Aletheia
On sam też pił, ale z innego powodu. Jako wykształcony kierownik działu jakości był zwolniony ze szkoleń. Zakładano, że studia w państwowych instytutach zrobiły swoje. Tymczasem był w pełni świadomy tego, co się wokół niego dzieje i to właśnie ta świadomość napełniała go bólem, o którym chciał zapomnieć.
- Witaj stary druhu, kopę lat! Wejdź proszę – powiedział urzędnik wskazując drogę do prywatnych pomieszczeń. - Napijesz się czegoś?
- Jeżeli masz coś godnego spotkania po latach, to bardzo chętnie – odrzekł z nieco wymuszonym uśmiechem.
- To mi się podoba. Usiądź, zaraz coś przyniosę.
Urzędnik podszedł do barku i wyjął z niego dwa kieliszki półlitrową butelkę drogiego alkoholu.
- Nektar Akademicki? Wśród studentów krążą o nim legendy.
- Widzę, że nadal pamiętasz czasy studenckie. Powiedz, dlaczego zrezygnowałeś?
- Stwierdziłem, że to nie dla mnie. Nauka nie dawała mi takiej satysfakcji, jakiej oczekiwałem, dlatego postanowiłem wrócić. Praca w hucie nie jest może tak ciekawa, ale przynajmniej czuję, że w sposób znaczący przyczyniam się do rozwoju państwa...
- Daruj sobie te pochlebstwa, obaj wiemy, że twój stosunek do władzy jest raczej chłodny. Niewiele interesowały cię dyskusje, jakie toczyliśmy z gronem profesorskim. Niektórzy twierdzili, że wolałeś zrezygnować z własnych ambicji, byle tylko nie oddać intelektu na usługi państwa.
- Sugerujesz mi udział w konspiracji?
- A istnieje jakaś? Wszyscy wrogowie dobrobytu już dawno zostali wyeliminowani. Poza tym znam cię nie od dziś. Żeby porzucić plany naukowe musiałbyś mieć jakiś ważny, realny powód. Nie należysz przecież do osób, które gonią za mitami.
- Owszem, nie należę.
- Skoro już o mitach mowa, nie zdarzyło ci się przypadkiem, bo przecież nie celowo, nie śmiałbym tego nawet sugerować, jesteś taki rozsądny… Ale czy może tak całkiem przypadkiem nie opowiadałeś jakiś mitów swojemu synowi?

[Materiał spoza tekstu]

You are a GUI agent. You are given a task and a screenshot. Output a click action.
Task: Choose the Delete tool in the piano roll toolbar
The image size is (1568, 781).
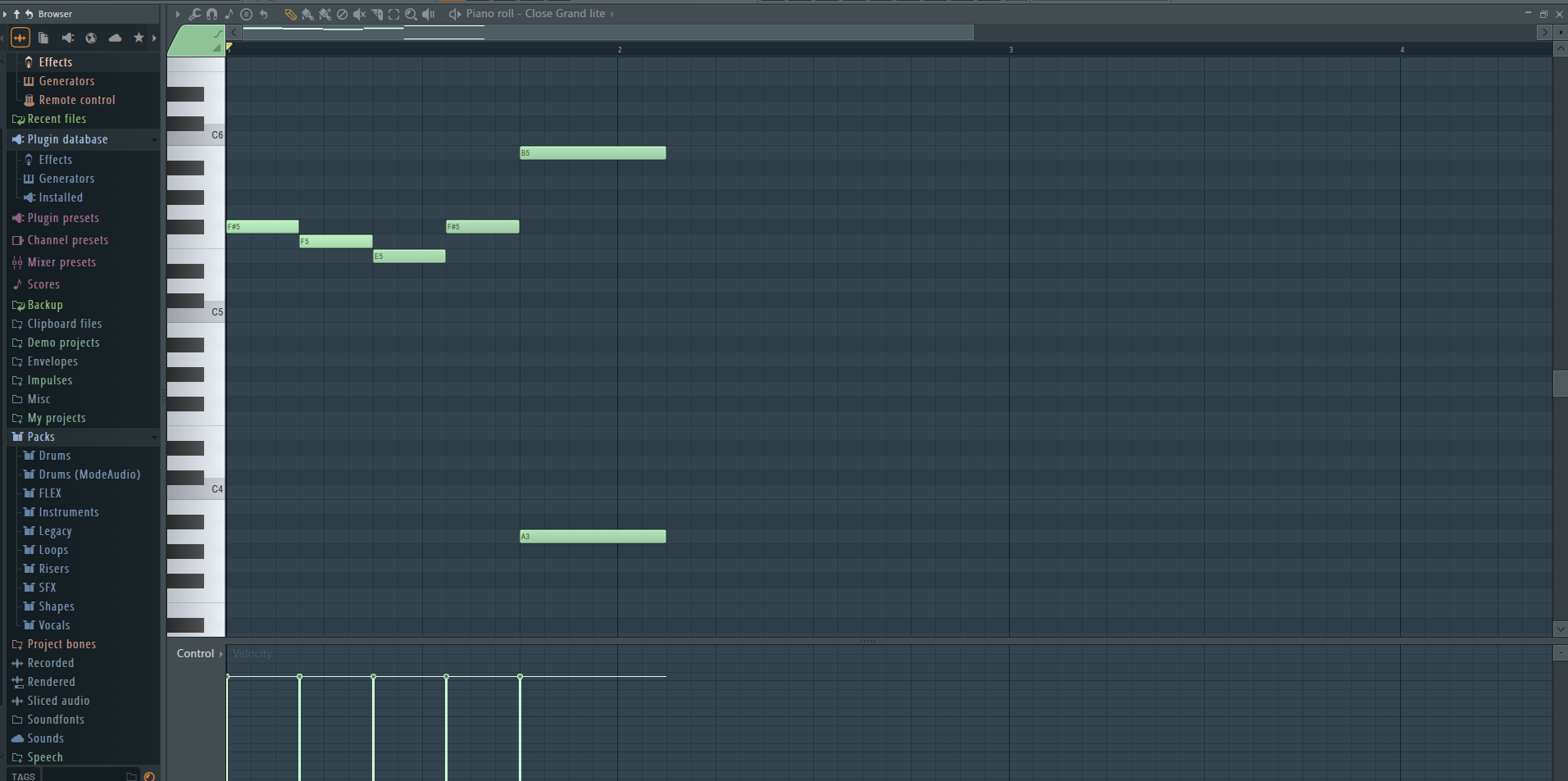coord(342,14)
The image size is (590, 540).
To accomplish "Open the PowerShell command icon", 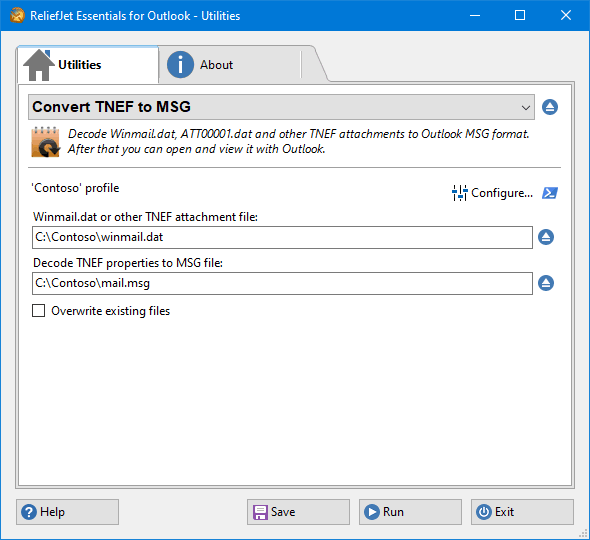I will 550,193.
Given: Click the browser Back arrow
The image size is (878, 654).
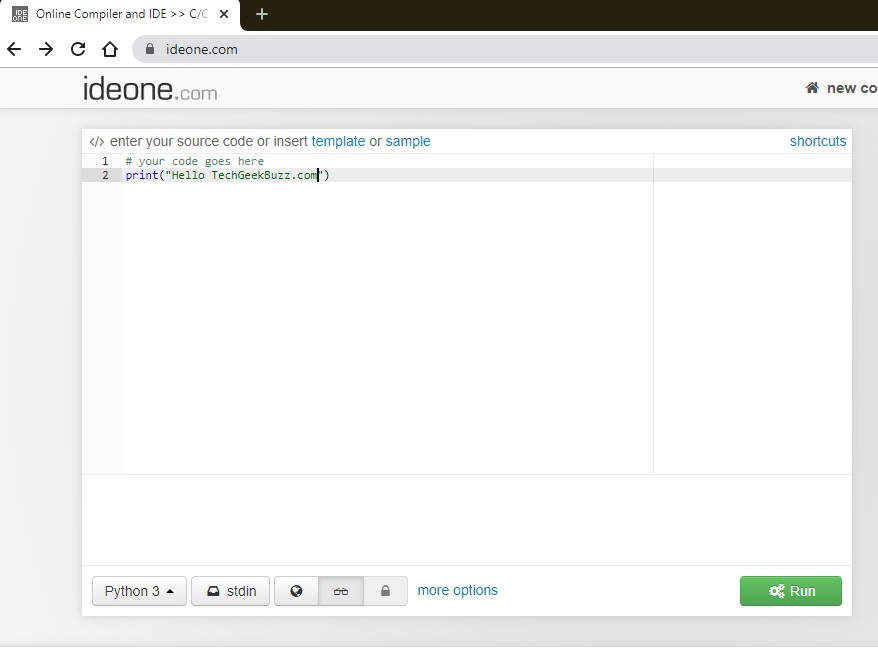Looking at the screenshot, I should [x=14, y=49].
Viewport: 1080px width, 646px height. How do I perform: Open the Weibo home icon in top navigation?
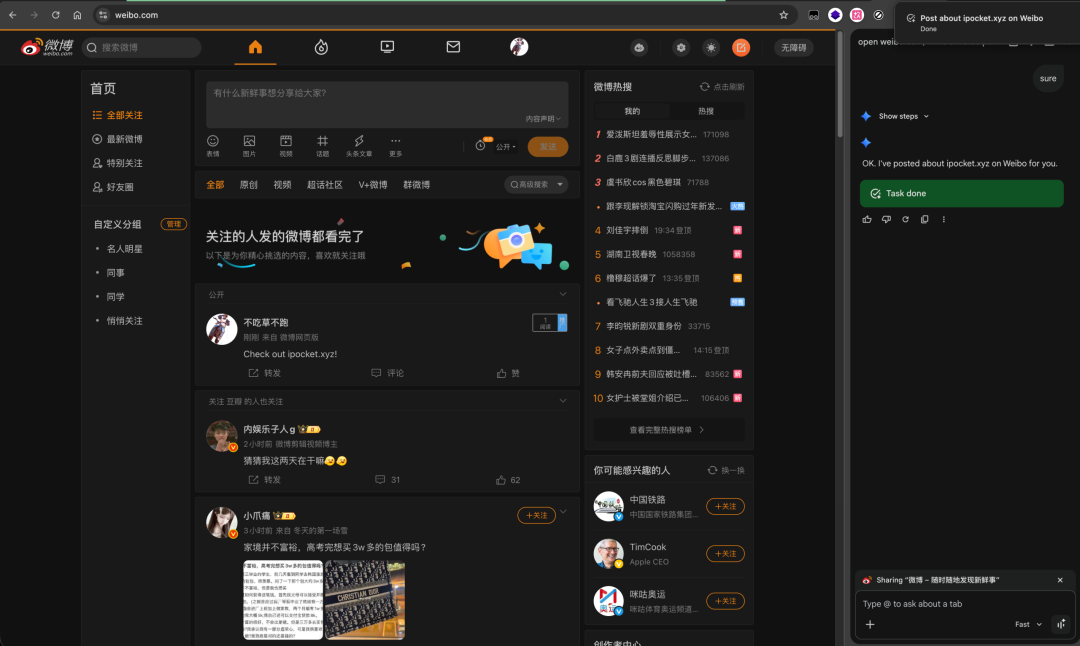click(x=255, y=47)
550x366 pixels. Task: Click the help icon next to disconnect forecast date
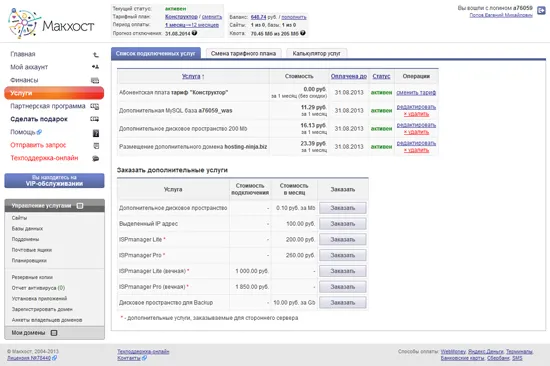pyautogui.click(x=194, y=33)
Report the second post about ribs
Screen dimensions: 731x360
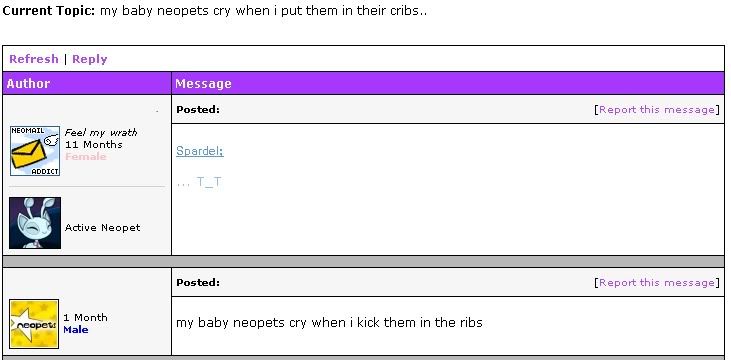pyautogui.click(x=656, y=283)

- Masz na myśli coś konkretnego?
- Aletheię na przykład...
- Daj spokój, sam mówiłeś, że jestem rozsądny. Po co miałbym mieszać w głowie własnemu synowi i to w dodatku czymś, o czym sam wiem tylko tyle, że jest niebezpieczne?
- Tak, tak, oczywiście, ale może przypadkiem, po pijaku albo przez sen wymknęło ci się jedno słówko czy dwa? Nie, masz racje, to głupie. Tak czy inaczej syn odziedziczył po tobie intelekt i ciekawość świata. Nie można pozwolić, by taki talent się zmarnował. Powiadomiłem już odpowiednie władze, jutro wieczorem będzie tędy przejeżdżać zaufany człowiek, który zawiezie twojego syna bezpiecznie do Diacei. Chłopiec będzie mógł zaspokoić swoje ambicje i przysłużyć się do rozwoju państwa.
- Tak z pewnością... Masz jeszcze trochę tego wspaniałego trunku? Taką okazję trzeba należycie uczcić...
- Zawsze wiedziałem, że rozsądny z ciebie człowiek.
Tak, był rozsądny i w jego głowie właśnie powstawał plan. Ryzykowny, ale stawką było życie jego syna. Tego, że jest ono zagrożone był całkowicie pewien. Jedyna wątpliwość, jaka targała jego sercem, dotyczyła tego, czy Nathielos będzie chciał go posłuchać, przynajmniej ten jeden raz. Tymczasem na zewnątrz niebo pokryło się gęstymi, burzowymi chmurami.
- Nath! Obudź się!
- Tato? To ty? Która godzina?
- Nieważne, musisz uciekać!
- Dlaczego, co się stało?
- Urzędnik posłał wiadomość o tobie do miasta. Jutro wieczorem mają cię zabrać do instytutu naukowego.